Pero todas las cosas horrendas que menciono parecen más lo normal que lo anormal en este país. Ante mi ira e indignación, comienzo a pensar en qué hacer, cómo aportar a frenar esto, pero me encuentro maniatado e impotente, encerrado en mi casa por un enemigo microscópico que en poco tiempo habrá matado a un millón de personas en todo el mundo, y no solo eso, por el miedo. No el mío, el de mi familia, quienes claramente me dijeron que jamás dejarán salir a su hijo a que sea asesinado por un policía.
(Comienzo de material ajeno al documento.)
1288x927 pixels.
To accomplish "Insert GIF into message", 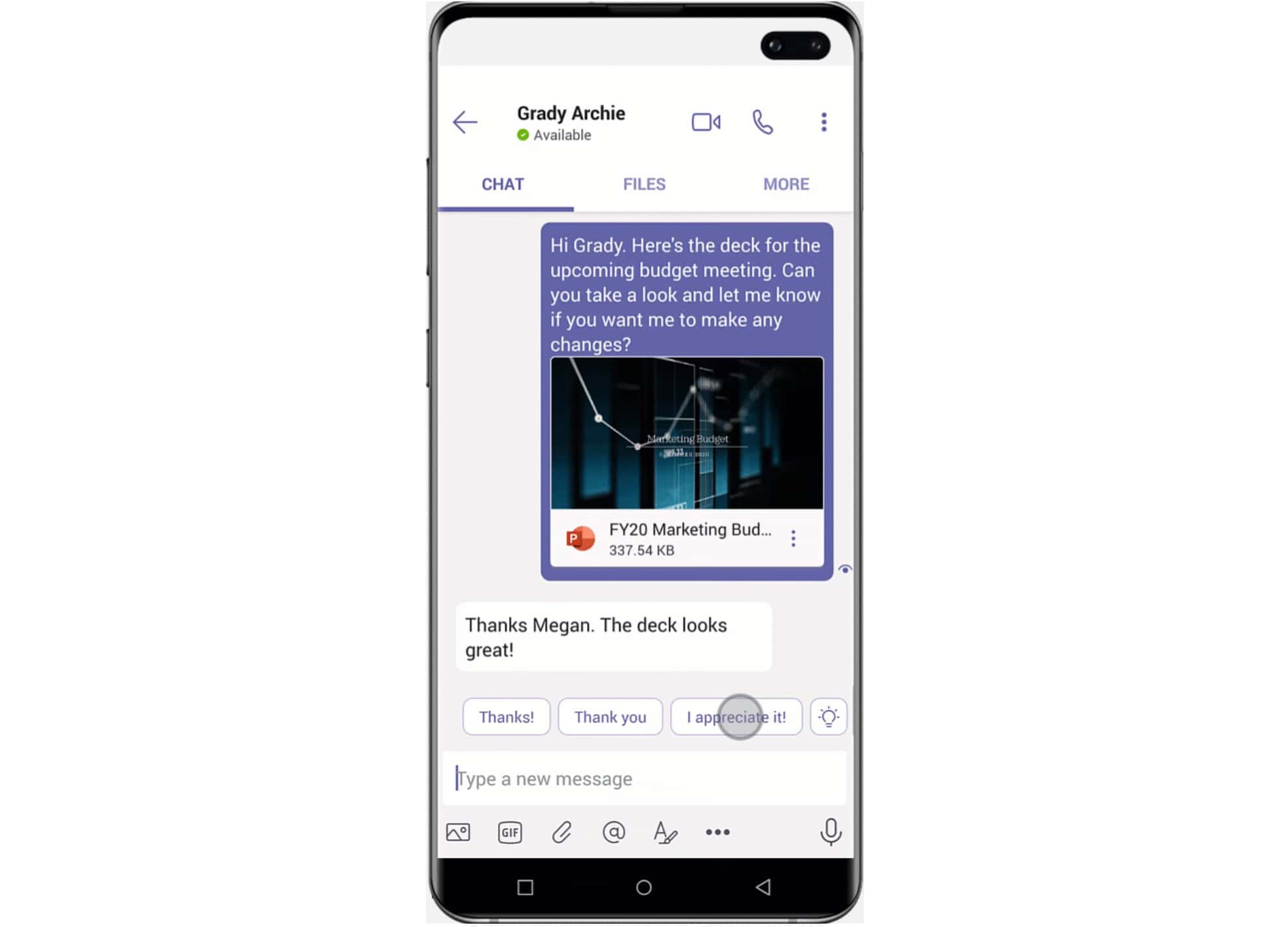I will coord(509,832).
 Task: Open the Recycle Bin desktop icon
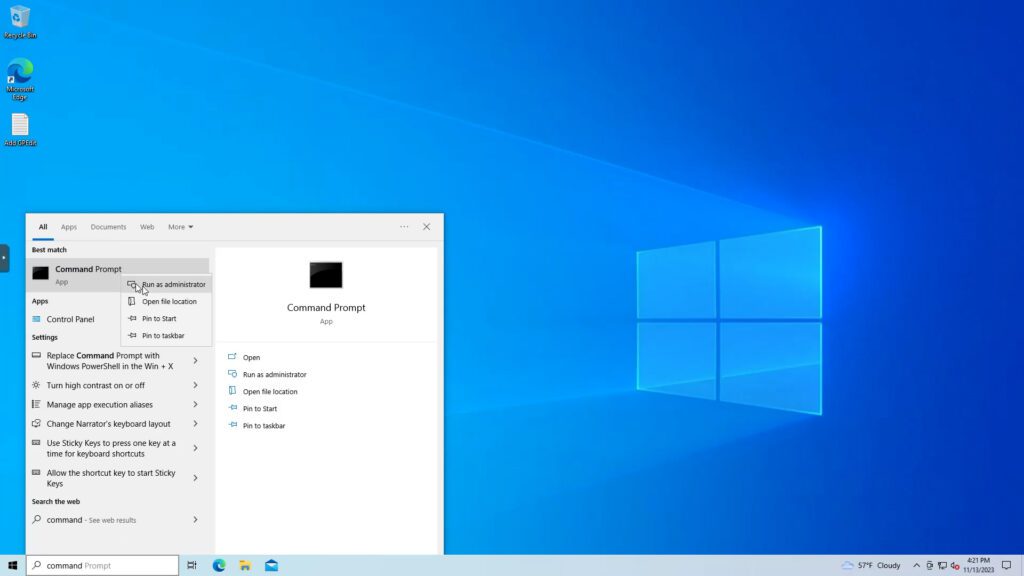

El miedo central ya no es la delincuencia o el virus, es el Estado asesino en sí mismo.
Desde mis limitadas opciones, pues quedan las palabras y los medios, la agencia que el mundo virtual me otorga en esta coyuntura. Acá no solo les invito, sino que les exijo que como ciudadanía expresen su indignación sobre los horrores que ocurren, desde la forma que les sea posible. Es indolencia e inhumanidad pura no hacerlo. A quienes salen, les mando todo el apoyo y toda la fuerza, pues el valor que tienen para enfrentarse a asesinos organizados y respaldados por un gobierno inútil es increíble. Antes era una de esas personas que argumentaban con seguridad que la protesta y la movilización ciudadana deben realizarse de manera absolutamente pacífica y sin abrazar banderas políticas, pero movilizarse y manifestarse son acciones inherentemente políticas, y ninguno de los derechos de los que hoy gozamos se consiguió lavando las paredes de las instituciones que alguna vez oprimieron y violentaron al pueblo. La violencia en sí misma fue lo que formó al Estado, transformándose y pasando a ser usada por los grupos que se impusieron a otros. Pretender silenciar la ira y rabia, emociones naturalmente humanas y necesarias, es incluso más violento e irrespetuoso, pero pretenden creer que ese silencio es lo normal. Los pueblos no se quedan quietos e inertes, la esencia misma de las sociedades humanas es la transformación y la lucha. Si se tienen que incendiar todos los CAI de este país para que el gobierno deje de asesinar colombianos y colombianas inocentes, que se quemen, y no por error. Esos edificios en donde se han cometido torturas, violaciones y asesinatos JAMÁS van a valer lo que valen las vidas humanas perdidas, y aunque se lamenten y revuelquen, NUNCA van a volver nuestros muertos y muertas.